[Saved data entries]
[Start of Attachment]
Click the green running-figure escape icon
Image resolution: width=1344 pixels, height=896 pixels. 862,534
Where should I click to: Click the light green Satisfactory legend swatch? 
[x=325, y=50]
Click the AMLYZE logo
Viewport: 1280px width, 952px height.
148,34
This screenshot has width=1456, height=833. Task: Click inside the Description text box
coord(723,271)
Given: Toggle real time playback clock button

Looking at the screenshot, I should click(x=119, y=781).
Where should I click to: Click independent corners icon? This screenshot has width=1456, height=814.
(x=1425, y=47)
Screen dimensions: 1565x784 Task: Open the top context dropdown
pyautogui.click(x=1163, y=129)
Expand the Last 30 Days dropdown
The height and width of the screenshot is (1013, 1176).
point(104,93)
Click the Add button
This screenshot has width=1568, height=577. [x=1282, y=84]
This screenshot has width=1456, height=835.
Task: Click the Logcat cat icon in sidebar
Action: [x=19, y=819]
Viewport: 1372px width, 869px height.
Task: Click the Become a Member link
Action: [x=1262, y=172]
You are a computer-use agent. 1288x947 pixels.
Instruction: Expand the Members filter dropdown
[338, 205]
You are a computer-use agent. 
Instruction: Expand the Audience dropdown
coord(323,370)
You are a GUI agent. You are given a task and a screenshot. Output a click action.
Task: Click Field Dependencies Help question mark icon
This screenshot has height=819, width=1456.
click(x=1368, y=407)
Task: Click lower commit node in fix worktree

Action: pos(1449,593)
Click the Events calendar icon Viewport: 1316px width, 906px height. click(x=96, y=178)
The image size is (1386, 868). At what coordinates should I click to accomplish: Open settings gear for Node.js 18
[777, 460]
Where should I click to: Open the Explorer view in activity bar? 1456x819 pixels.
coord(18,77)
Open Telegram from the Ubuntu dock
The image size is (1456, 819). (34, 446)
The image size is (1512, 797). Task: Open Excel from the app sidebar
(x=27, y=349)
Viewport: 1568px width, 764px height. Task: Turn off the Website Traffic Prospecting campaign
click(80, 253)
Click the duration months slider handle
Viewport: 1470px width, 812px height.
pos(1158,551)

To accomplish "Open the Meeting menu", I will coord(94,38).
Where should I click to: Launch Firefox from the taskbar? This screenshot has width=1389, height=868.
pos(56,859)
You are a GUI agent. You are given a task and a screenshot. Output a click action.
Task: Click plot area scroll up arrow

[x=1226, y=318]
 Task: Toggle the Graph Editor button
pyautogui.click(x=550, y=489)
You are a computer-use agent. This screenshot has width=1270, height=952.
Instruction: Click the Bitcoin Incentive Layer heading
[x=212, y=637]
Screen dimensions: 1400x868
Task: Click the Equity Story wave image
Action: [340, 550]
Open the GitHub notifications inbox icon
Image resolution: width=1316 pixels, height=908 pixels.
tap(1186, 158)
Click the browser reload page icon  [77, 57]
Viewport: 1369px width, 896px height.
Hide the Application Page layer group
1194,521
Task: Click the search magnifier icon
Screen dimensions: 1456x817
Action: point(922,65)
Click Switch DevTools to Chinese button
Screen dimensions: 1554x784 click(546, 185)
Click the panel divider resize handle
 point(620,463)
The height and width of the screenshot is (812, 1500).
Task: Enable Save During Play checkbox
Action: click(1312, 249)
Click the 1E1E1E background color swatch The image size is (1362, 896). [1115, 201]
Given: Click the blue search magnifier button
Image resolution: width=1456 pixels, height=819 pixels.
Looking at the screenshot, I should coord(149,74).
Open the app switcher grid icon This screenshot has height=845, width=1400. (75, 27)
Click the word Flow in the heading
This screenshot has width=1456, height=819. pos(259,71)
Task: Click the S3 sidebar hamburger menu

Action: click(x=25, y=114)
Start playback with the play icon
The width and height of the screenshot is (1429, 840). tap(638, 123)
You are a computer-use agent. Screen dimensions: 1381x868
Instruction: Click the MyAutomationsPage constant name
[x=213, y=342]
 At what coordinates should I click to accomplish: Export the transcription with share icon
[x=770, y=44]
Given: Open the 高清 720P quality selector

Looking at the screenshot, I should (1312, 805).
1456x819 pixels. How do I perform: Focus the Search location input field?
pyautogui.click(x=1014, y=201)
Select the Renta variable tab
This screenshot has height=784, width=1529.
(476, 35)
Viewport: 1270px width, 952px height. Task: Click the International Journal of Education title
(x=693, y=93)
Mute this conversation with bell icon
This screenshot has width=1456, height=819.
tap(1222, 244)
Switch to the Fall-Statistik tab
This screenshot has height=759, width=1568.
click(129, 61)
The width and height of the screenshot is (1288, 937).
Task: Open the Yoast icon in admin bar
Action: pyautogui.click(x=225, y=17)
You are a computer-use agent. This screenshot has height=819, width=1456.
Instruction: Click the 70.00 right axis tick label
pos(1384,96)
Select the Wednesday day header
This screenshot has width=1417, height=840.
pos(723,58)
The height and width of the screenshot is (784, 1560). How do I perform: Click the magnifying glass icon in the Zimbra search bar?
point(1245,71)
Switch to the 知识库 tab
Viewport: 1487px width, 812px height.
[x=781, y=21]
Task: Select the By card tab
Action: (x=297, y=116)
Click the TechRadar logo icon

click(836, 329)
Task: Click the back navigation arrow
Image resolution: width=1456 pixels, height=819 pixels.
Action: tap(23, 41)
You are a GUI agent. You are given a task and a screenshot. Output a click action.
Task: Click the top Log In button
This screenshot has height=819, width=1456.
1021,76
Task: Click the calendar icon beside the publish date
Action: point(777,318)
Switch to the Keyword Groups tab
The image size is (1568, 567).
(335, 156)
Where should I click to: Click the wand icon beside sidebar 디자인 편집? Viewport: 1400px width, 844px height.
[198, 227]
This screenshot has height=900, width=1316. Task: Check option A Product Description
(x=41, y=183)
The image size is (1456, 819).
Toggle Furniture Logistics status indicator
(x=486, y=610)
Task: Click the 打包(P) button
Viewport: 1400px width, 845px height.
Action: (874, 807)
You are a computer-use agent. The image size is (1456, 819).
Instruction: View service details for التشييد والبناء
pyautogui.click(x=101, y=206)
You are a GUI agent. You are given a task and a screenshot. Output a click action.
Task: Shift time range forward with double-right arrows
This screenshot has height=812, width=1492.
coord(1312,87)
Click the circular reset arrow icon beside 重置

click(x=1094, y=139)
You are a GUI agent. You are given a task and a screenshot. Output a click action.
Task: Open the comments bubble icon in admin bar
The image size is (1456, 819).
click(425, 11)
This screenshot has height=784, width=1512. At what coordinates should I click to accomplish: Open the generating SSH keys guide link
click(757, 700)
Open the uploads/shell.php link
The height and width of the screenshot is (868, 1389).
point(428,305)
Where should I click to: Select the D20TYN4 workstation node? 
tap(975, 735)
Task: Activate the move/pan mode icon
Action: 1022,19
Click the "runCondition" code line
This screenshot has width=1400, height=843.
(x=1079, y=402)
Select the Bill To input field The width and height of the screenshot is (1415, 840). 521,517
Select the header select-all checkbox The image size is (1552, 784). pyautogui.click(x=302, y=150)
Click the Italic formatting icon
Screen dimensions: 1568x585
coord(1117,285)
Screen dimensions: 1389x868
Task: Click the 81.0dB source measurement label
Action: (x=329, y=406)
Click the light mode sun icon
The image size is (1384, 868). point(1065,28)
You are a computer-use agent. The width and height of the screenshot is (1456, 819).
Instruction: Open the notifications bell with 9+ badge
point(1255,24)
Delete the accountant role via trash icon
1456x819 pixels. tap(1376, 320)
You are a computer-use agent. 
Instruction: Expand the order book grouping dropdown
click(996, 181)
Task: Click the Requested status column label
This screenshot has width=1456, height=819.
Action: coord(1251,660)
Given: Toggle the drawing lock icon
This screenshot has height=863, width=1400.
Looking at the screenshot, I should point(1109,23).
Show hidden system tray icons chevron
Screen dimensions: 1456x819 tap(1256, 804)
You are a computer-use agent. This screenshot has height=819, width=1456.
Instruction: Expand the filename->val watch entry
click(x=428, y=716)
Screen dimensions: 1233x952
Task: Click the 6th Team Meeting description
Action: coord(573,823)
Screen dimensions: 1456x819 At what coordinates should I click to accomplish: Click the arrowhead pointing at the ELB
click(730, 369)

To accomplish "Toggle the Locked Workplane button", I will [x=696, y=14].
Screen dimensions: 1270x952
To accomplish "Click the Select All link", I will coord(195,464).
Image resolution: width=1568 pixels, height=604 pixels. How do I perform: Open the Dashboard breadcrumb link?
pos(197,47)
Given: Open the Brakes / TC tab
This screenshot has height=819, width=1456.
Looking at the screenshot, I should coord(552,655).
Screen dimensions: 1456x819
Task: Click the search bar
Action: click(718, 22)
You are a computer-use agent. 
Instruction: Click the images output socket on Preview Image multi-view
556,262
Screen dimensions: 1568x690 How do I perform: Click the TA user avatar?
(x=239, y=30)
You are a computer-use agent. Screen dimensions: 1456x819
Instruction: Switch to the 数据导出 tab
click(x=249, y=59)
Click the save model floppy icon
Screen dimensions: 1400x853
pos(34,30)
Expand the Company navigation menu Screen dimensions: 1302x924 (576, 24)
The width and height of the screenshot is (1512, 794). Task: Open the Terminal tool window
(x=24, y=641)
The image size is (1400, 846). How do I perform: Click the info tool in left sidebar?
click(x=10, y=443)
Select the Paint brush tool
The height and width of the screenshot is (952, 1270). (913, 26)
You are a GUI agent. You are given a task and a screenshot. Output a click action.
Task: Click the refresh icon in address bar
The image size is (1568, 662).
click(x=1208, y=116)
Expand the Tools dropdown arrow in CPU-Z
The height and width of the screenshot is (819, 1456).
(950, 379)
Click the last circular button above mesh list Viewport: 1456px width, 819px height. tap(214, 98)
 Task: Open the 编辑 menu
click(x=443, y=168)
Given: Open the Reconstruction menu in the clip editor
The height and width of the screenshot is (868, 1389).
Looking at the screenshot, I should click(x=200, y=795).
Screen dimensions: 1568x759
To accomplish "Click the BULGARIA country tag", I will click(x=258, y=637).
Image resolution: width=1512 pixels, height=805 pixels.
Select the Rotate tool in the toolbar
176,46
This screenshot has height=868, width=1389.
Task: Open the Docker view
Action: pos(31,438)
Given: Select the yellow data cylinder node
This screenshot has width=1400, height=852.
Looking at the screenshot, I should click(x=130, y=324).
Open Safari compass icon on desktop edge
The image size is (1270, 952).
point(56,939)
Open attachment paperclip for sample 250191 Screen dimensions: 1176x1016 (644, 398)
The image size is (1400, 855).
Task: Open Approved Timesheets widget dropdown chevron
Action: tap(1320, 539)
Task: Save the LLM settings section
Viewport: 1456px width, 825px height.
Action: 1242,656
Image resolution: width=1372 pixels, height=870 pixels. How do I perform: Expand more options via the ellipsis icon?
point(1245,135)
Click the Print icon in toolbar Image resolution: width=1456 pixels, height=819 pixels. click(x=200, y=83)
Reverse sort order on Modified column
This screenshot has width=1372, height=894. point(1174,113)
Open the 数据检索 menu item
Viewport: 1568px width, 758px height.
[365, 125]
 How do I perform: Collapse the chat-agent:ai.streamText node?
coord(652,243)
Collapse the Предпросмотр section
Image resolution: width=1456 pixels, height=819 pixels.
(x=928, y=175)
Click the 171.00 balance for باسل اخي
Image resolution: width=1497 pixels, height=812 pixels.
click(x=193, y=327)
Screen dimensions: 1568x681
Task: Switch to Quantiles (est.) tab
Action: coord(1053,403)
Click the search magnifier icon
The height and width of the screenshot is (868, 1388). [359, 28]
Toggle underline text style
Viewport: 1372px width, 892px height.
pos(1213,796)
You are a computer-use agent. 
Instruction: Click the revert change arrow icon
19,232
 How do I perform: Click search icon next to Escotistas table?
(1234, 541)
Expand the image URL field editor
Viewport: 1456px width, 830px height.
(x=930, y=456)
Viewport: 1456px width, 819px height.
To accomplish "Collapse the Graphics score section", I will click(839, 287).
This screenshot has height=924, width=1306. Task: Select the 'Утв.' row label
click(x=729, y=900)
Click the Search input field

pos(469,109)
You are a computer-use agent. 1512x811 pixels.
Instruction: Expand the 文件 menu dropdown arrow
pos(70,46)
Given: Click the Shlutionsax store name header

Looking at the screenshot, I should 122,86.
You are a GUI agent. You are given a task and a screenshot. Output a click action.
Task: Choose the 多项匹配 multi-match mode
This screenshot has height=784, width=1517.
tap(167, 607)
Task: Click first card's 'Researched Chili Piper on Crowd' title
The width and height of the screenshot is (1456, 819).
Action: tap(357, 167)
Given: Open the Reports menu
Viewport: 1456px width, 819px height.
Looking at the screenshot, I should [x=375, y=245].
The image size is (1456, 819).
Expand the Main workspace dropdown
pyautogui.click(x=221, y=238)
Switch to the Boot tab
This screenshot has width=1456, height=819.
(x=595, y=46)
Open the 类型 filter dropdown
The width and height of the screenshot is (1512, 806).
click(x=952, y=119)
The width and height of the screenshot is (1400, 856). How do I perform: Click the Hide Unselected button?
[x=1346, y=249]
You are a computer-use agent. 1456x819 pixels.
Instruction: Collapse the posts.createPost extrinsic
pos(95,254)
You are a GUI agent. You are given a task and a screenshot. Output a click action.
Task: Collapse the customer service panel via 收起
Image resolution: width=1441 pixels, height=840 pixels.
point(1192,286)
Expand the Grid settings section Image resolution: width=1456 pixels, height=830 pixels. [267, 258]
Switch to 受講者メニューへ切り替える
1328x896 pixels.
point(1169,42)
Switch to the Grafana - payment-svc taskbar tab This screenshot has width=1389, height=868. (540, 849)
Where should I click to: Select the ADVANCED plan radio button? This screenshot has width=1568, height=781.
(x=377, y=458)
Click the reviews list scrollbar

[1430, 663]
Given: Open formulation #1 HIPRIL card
[End of Attachment]
● **Problem statement**: Would you output, from the records above, exactly the run of lines that starts at the line containing "Task: Click the 打包(P) button" and ends at the line containing "Task: Shift time", and only that run?

● **Answer section**:
Task: Click the 打包(P) button
Viewport: 1400px width, 845px height.
Action: (874, 807)
You are a computer-use agent. The image size is (1456, 819).
Instruction: View service details for التشييد والبناء
pyautogui.click(x=101, y=206)
You are a GUI agent. You are given a task and a screenshot. Output a click action.
Task: Shift time range forward with double-right arrows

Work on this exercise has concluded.